My grandmother never used a facial cream of any sort and, at her passing at age 96, her face wore only the normal road map of life experience. In her mid-70s, my mom is only just beginning to look ‘mature.’
Last week on vacation in Carmel, I walked past a shop in which a man stood in the doorway behind a big bowl featuring a sign that read “Enjoy a Free Sample.” I thought it was a candy shop until I saw the beautiful jeweled soaps in the window and did a hard about-face. He smiled and handed me and my mom each an envelope of facial moisturizer. He asked, “Would you also like to sample our eye cream?” Well, why not?
He invited me to follow him. Uh oh…
Alejandro, a charming 29-year-old Argentinian, warned me not to fall in love with him, though I was free to fall in love with the products. I pointed to Guy through the open door and promised we were safe on the falling in love front. I mentioned charming?
He gently smoothed the tiniest spot of cream at the outside corner of one eye, oh so faintly dabbing at the sensitive under-eye skin. He fanned my face with a black Spanish lace fan and told me to let him know when the lotion penetrated the eye muscle. At first it felt cold and I felt confused—what would I feel? And then I felt it, a sensation akin to the tingle of peppermint lip balm.
He added just a drop of another cream on top of that and then showed me a mirror: I gasped at the noticeable difference between the lotioned left eye and the untreated right eye. I’ve never in my life seen a beauty product work so instantly. The poster behind Alejandro promised that this cream would be better than Botox—and it was.
To even things up Alejandro treated the other eye and explained that if I purchased these two creams, to be used just once a week at bedtime, I would receive a daily eye cream free. When I asked if the creams could do anything about the loose skin under my chin, he laughed, his salesman’s face cracking just a bit. What was my concern?
Truthfully, I haven’t been concerned about my eyes but I’ve been aware of that chin since Teen was in 1st grade. Reading a book side-by-side, he looked up at me and asked, “What’s that?”
Confused, I asked what he meant. He stabbed his little finger below my chin and exclaimed, “That! I don’t have one, do I?” Great. Thanks, kid. So let’s add that insecurity to the list.
Alejandro slathered another cream on my chin and neck. This was one felt wet, slimy even, but as he applied it, my smooth-talking salesman stumbled on his words. He confessed that I have beautiful skin, not one wrinkle (pretty good as I nudge my way toward 50…). He admitted that purchasing and using these creams now would not be restorative so much as preventative.
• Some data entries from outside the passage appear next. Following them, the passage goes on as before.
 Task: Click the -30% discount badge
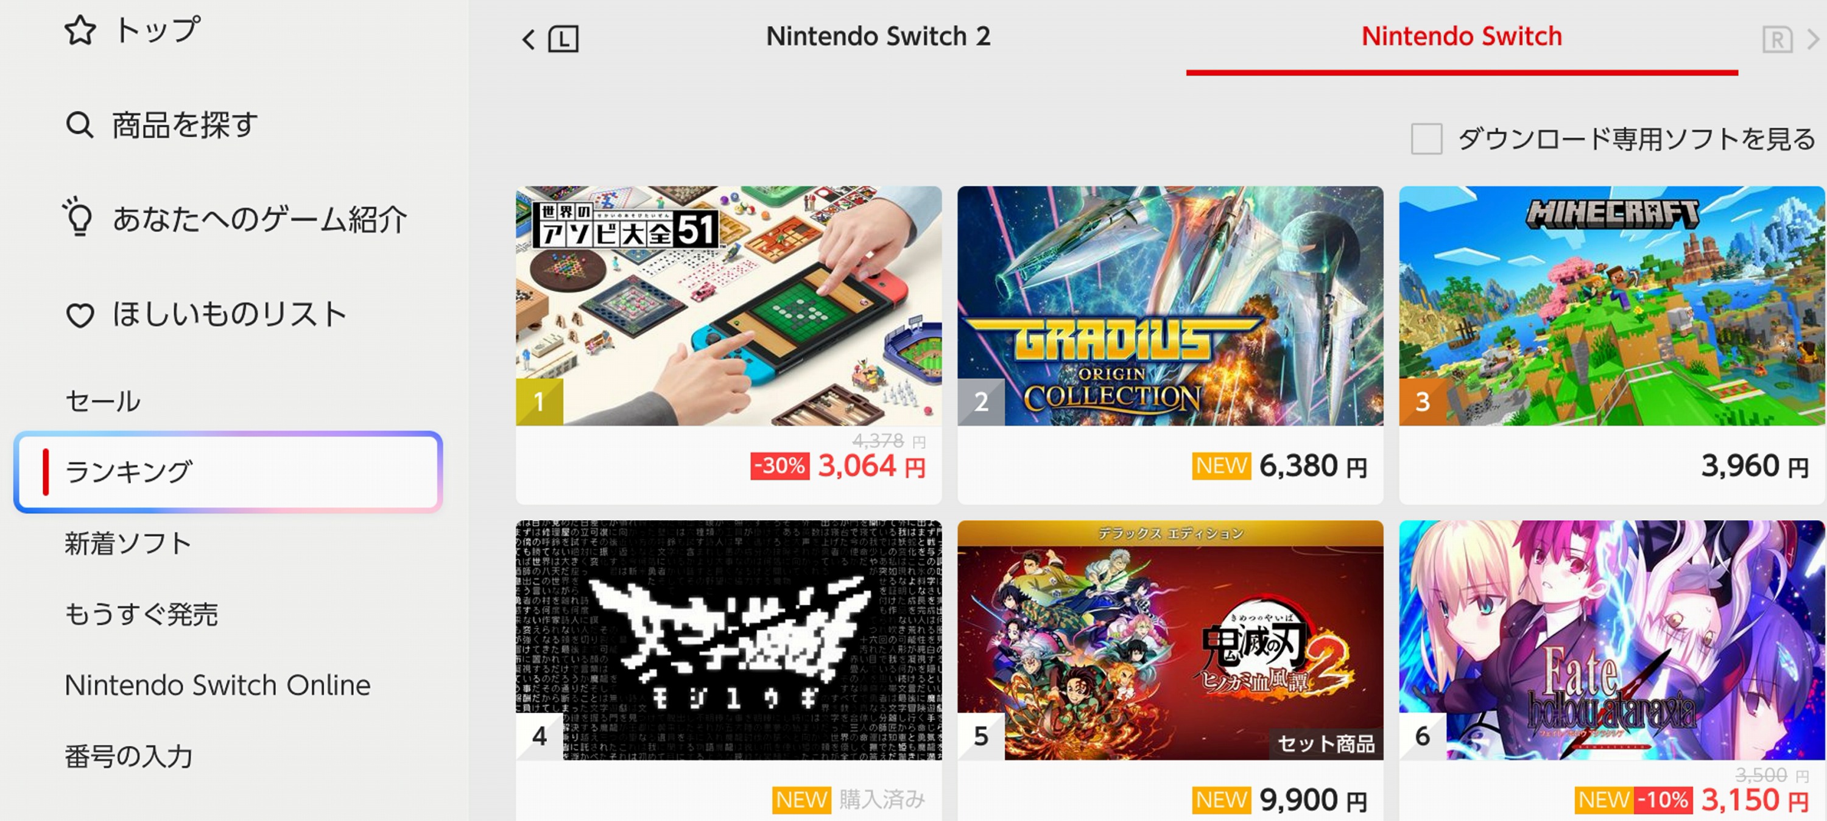pos(779,466)
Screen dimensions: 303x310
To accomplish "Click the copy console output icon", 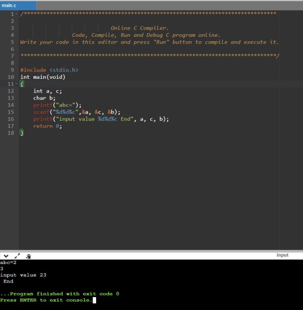I will [28, 256].
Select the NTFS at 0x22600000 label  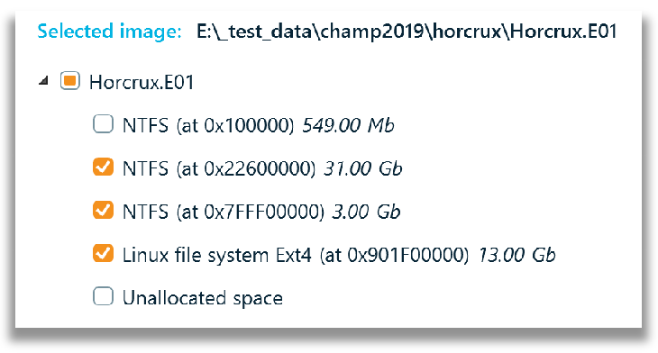click(x=219, y=169)
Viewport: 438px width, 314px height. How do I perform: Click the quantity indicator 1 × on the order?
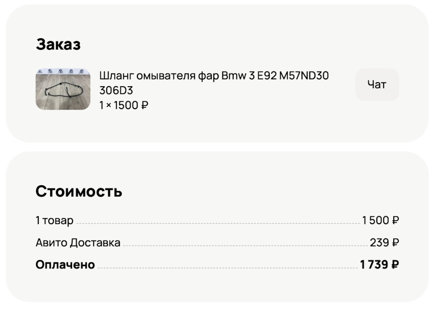[x=104, y=105]
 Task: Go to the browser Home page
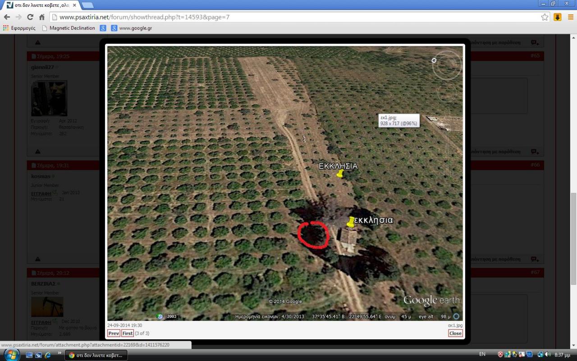pos(42,17)
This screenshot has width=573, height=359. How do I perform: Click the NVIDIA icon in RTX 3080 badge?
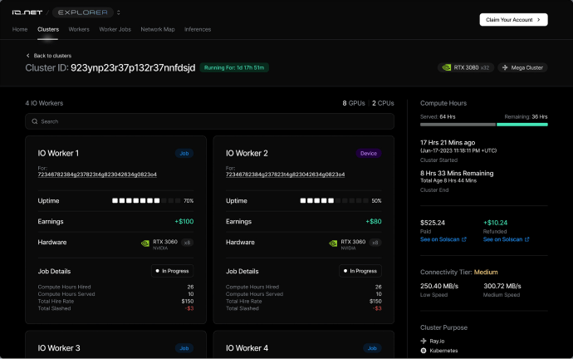(x=447, y=67)
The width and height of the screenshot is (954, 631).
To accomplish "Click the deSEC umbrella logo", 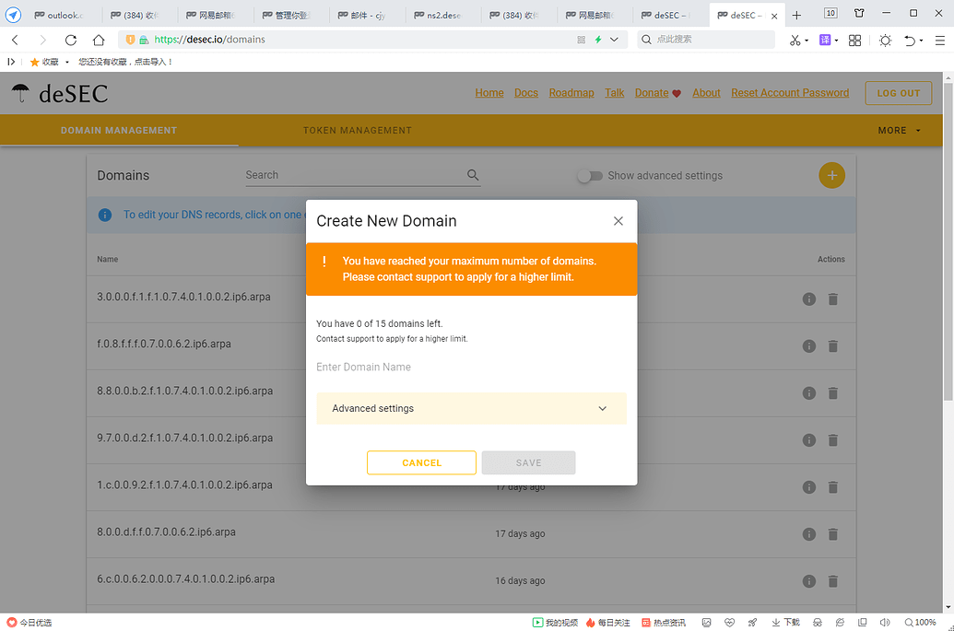I will [x=20, y=92].
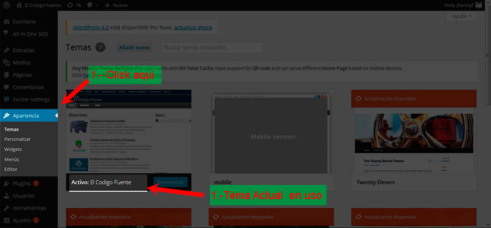Click the Añadir nuevo button
This screenshot has height=228, width=491.
pyautogui.click(x=134, y=48)
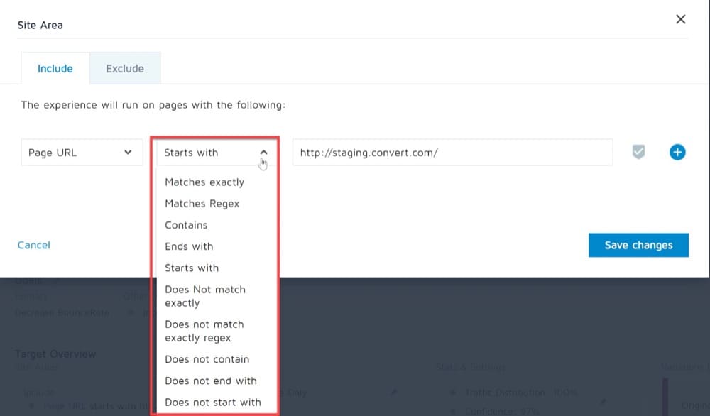Choose Does not end with option

211,381
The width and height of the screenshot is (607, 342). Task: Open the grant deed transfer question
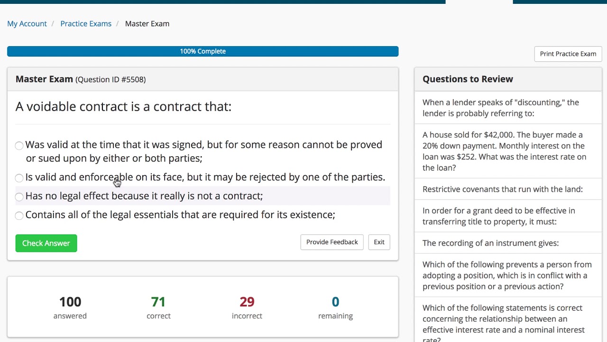coord(498,216)
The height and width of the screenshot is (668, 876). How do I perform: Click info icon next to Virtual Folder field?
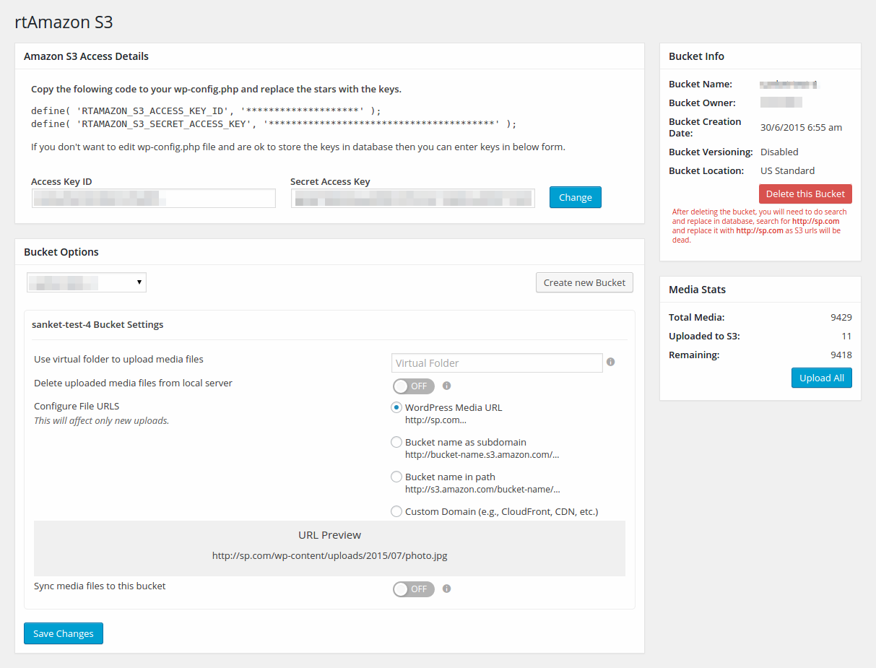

Then the one-two punch: the free-with-purchase eye cream would be a savings of $350! The two weekly creams would cost $500, but I would receive $850 in products. Sounds like a deal, right? Or a scam. Or, simply, like really expensive beauty products to soothe the insecurities of aging. The sales pitch continued: since I would use the creams only once a week, they would last a full year. $500 for a year’s worth of weekly lotion meant they cost only about $35-40 per month.
Except I’m not sure I spend more than $40 a year on lotion; $35-40 per month for facial cream would absolutely amount to an extravagant splurge.
Still, I waffled. If a product works, maybe it’s worth the splurge?
The kids confirmed that my eyes did, in fact, look different while Guy laughed at my new insecurity. No way were we going to spend $500 on lotions I hadn’t known I might need.
I valued Guy’s confirmation that, for me, for now, this wasn’t a worthy indulgence. And yet, for the rest of the day, I felt like I’d lost out. I wondered how Alejandro had seen me: did he see an edging-towards-50 woman, a woman of mature age? Or did he see the Me I see, young at heart and still young in face? Do I look older than I think I look? Would he have been able to accurately guess my age?
I had to work hard to silence the new crazy voices in my head. What does it matter how a stranger-salesman sees me? What does it matter even if I do look my age? While I may feel younger than I am, I’m also grateful for the lessons learned in my 20s, 30s, and now 40s. Aging is not a problem. Being needlessly insecure about aging would be a problem.
I didn’t lose out; rather, I gained a new insight, and it didn’t cost me a penny.